* _Your assignment_
Below is a listing from which only part is wanted; return exactly the lines from the one with "The width and" up to and including the one with "Open the STAT UN2102 course link".

* _Material for this task_

--------------------

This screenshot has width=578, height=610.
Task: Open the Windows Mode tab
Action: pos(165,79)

--------------------

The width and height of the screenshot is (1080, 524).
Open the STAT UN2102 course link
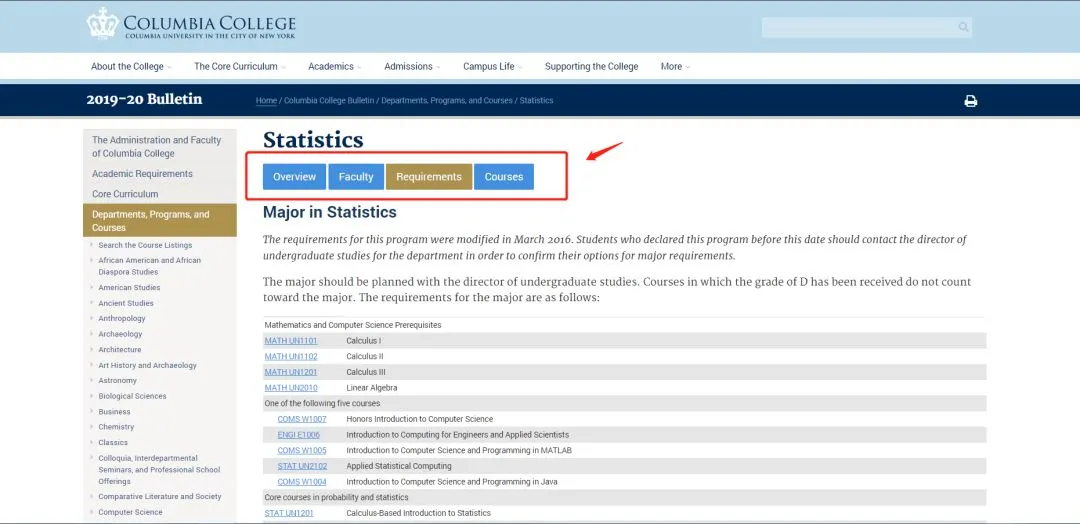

--------------------

* _Written response_
The width and height of the screenshot is (1080, 524).
Open the STAT UN2102 course link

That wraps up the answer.